**Written instruction**
Lay out the records from the line that contains "Task: Click orange" down through the line that contains "The height and" as a Markdown table with the columns Row and Line, skipping blank lines and leaving out the pictures.

## Start Extracted entries

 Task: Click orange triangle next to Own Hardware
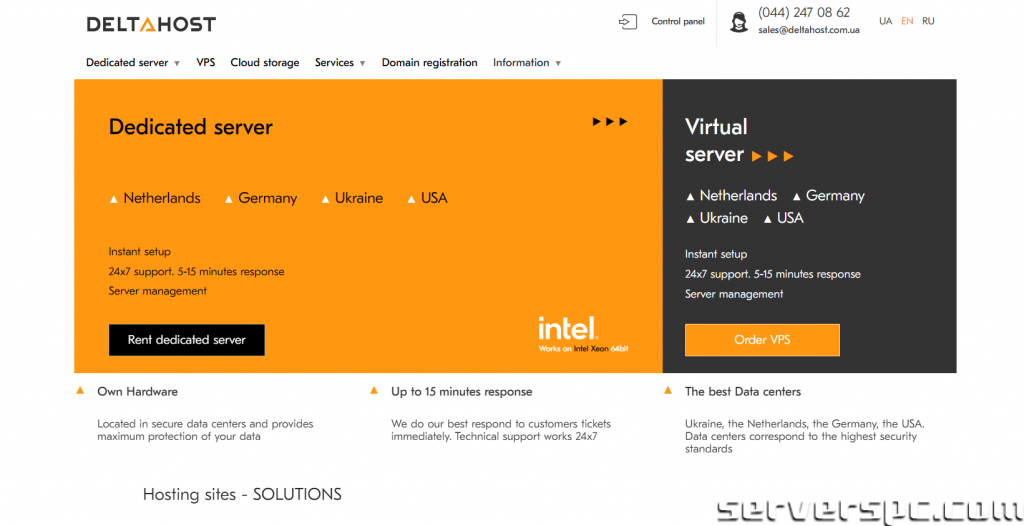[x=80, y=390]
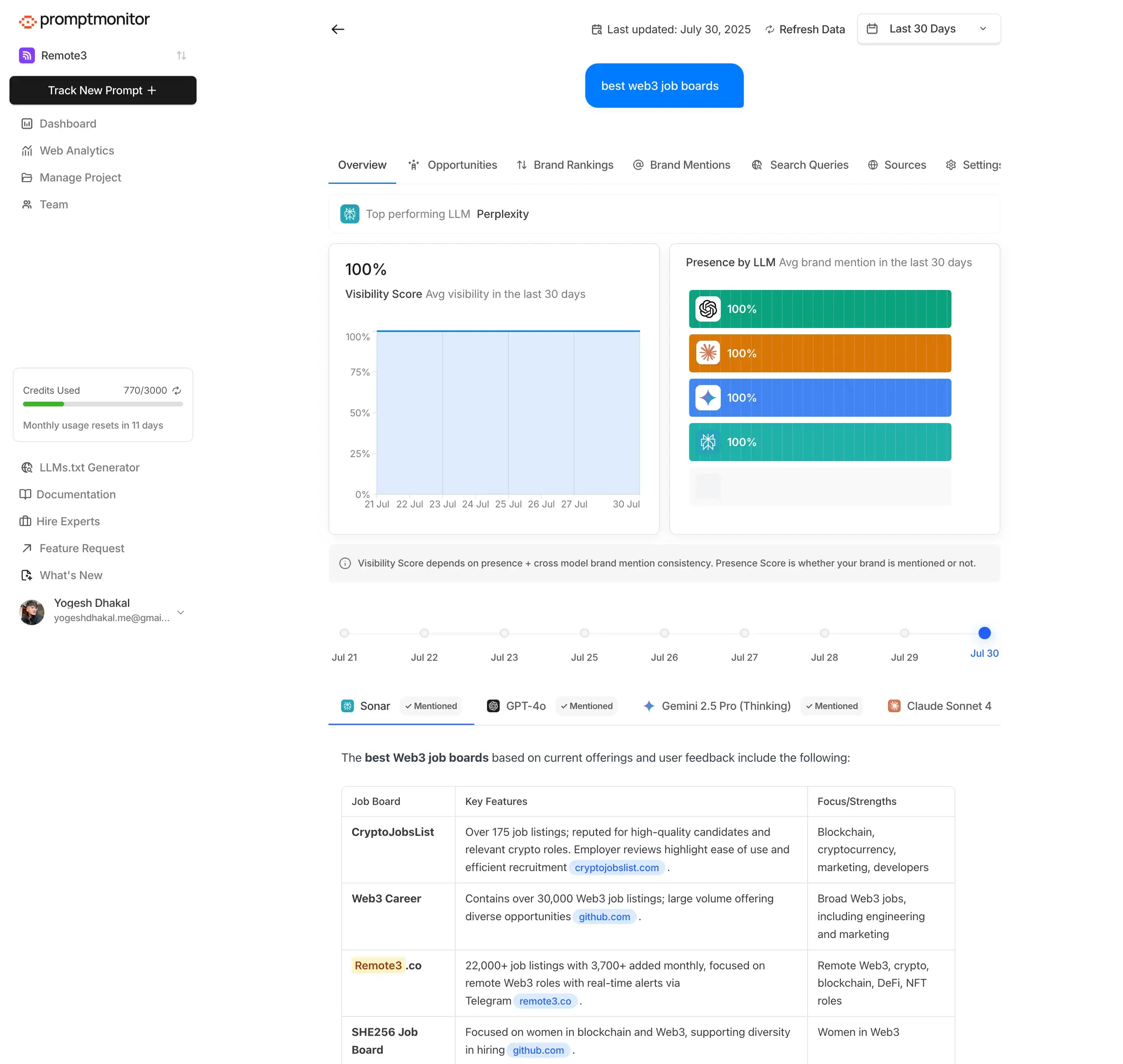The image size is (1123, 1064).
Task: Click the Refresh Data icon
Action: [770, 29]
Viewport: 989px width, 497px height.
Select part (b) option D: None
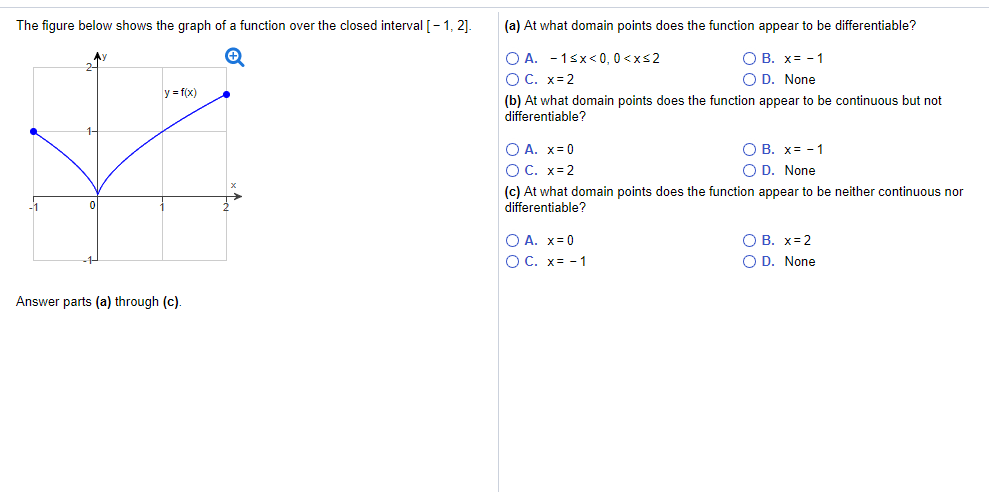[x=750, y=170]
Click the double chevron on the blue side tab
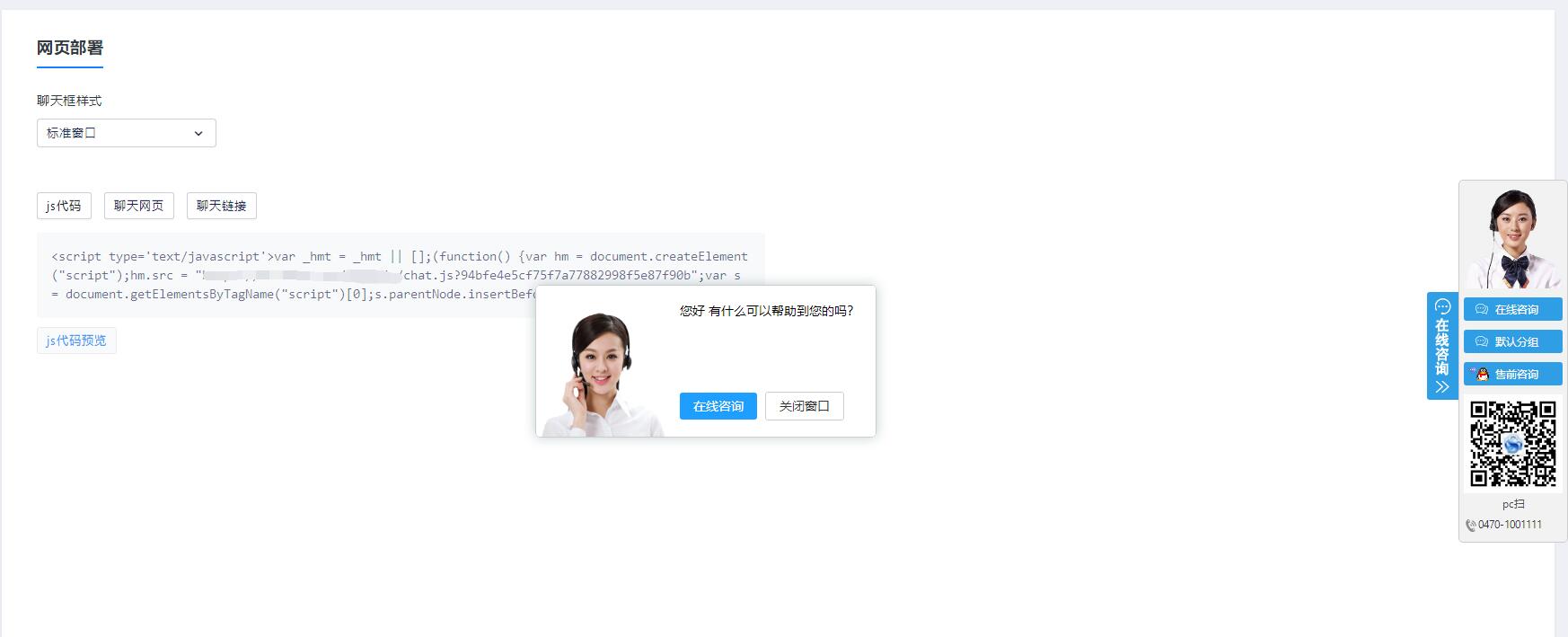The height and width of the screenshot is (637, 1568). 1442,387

## End Extracted entries
## Start Extracted entries

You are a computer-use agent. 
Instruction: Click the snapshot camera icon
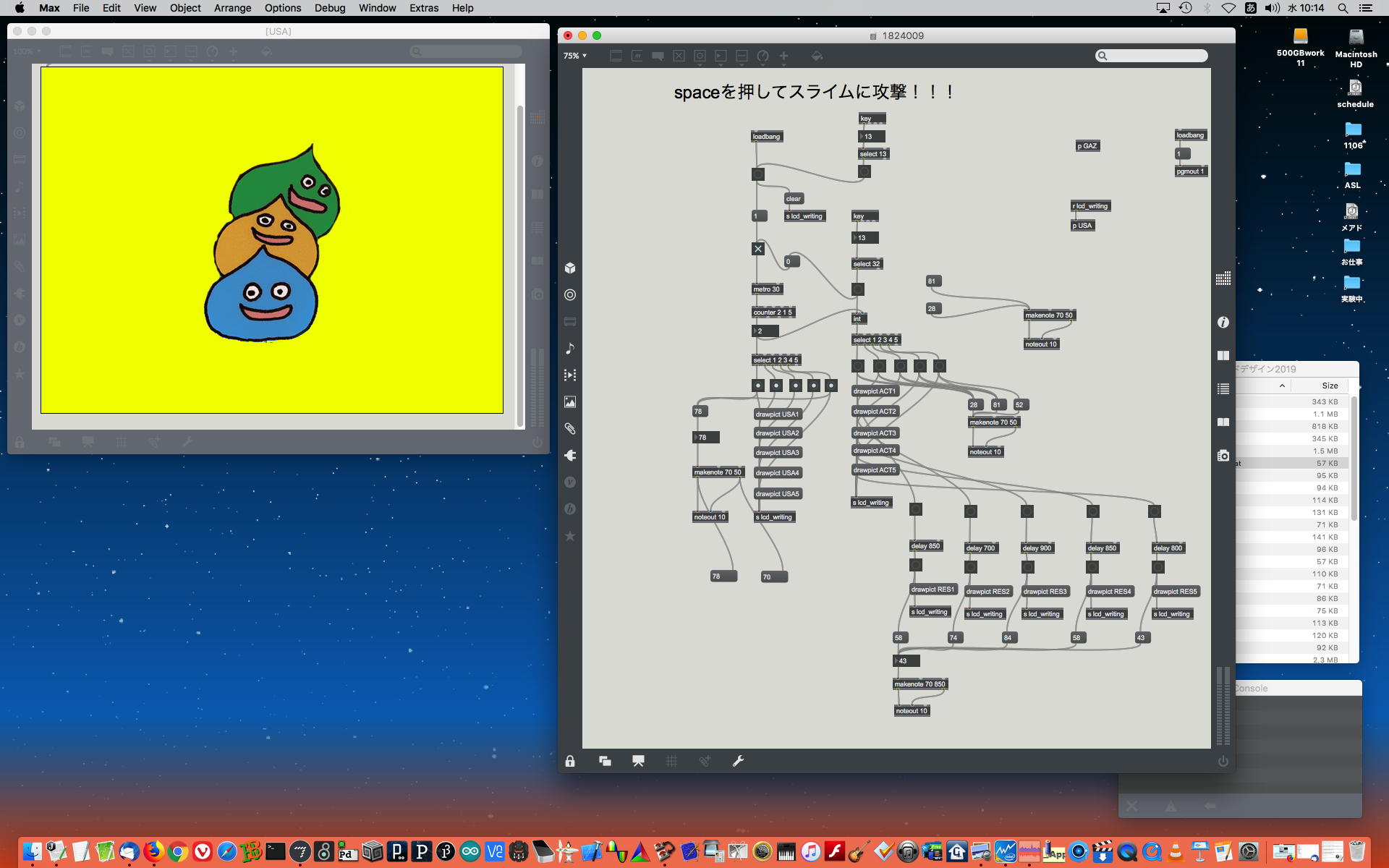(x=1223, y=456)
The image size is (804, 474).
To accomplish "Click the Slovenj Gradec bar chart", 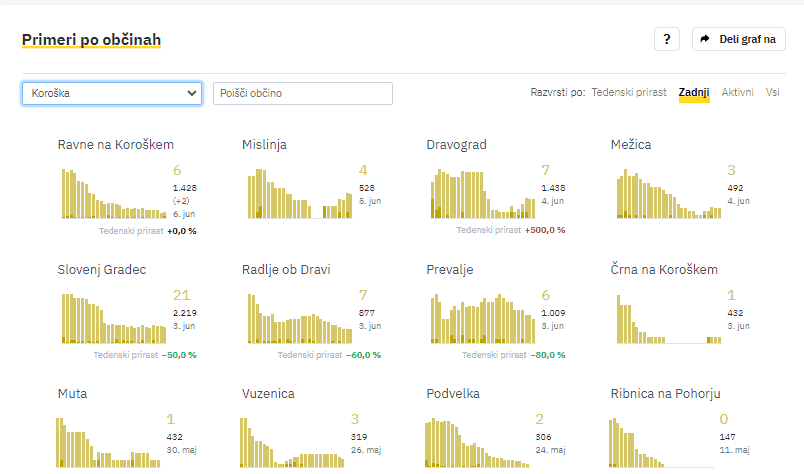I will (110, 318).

## End Extracted entries
## Start Extracted entries

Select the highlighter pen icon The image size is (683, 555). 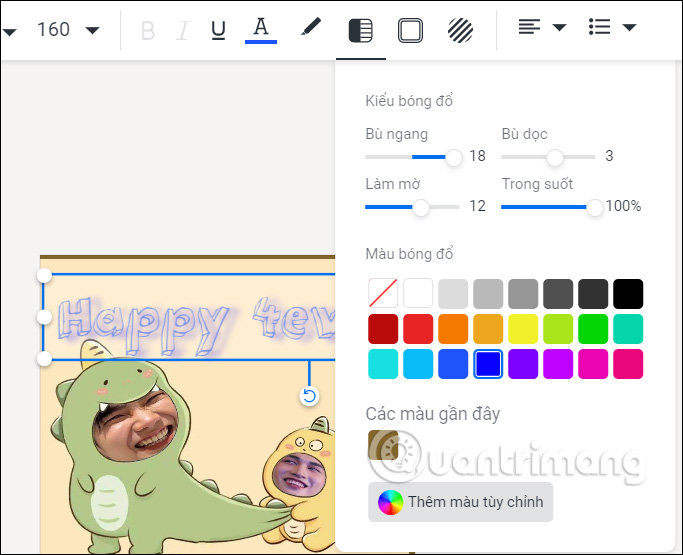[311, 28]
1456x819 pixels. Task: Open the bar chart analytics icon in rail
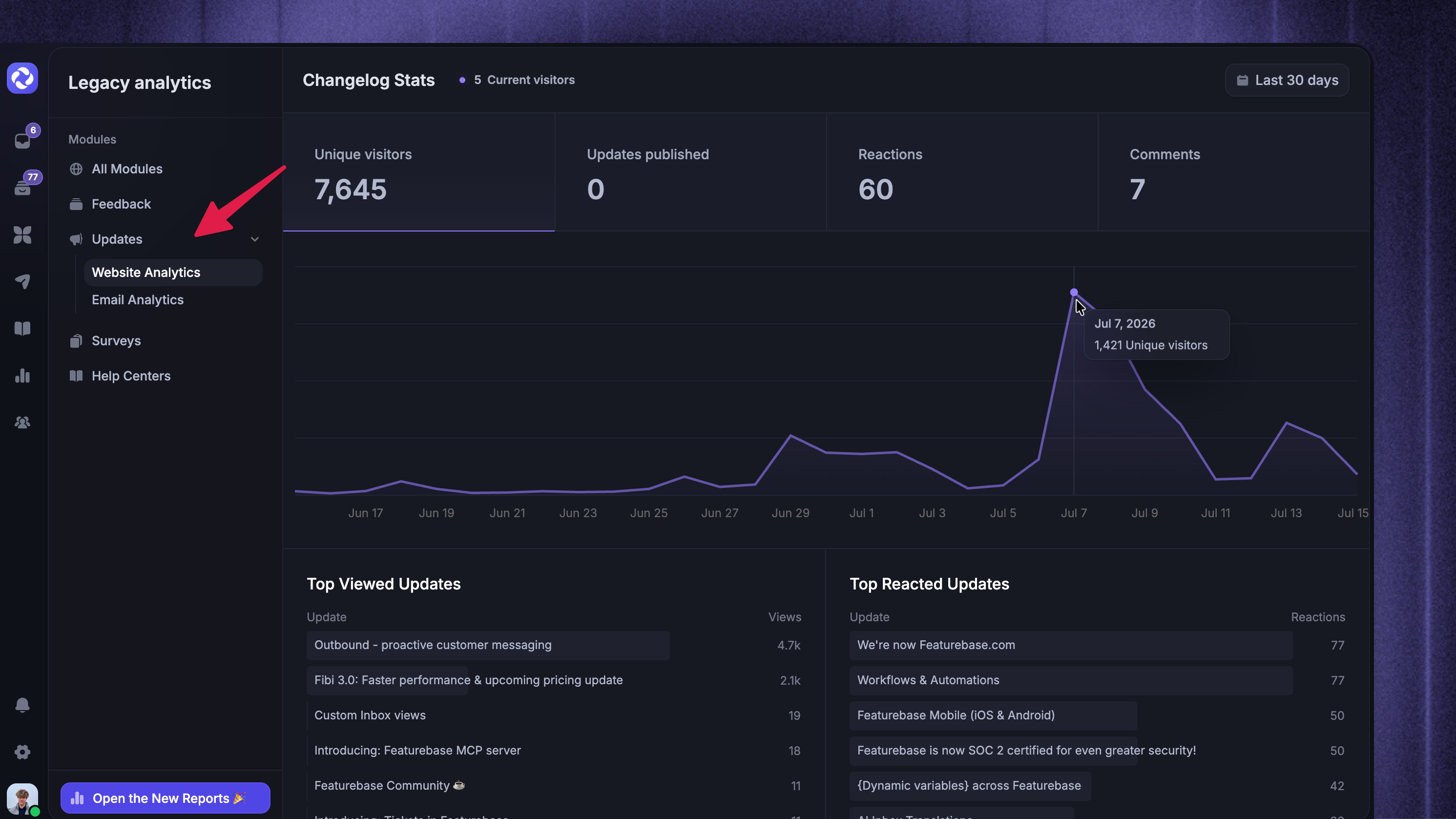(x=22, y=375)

## End Extracted entries

**Task output**
| Row | Line |
|---|---|
| 1 |  Task: Click orange triangle next to Own Hardware |
| 2 | [x=80, y=390] |
| 3 | The image size is (1123, 1064). |
| 4 | Task: Click the Refresh Data icon |
| 5 | Action: [770, 29] |
| 6 | Viewport: 989px width, 497px height. |
| 7 | Select part (b) option D: None |
| 8 | [x=750, y=170] |
| 9 | Click the double chevron on the blue side tab |
| 10 | The height and width of the screenshot is (637, 1568). 1442,387 |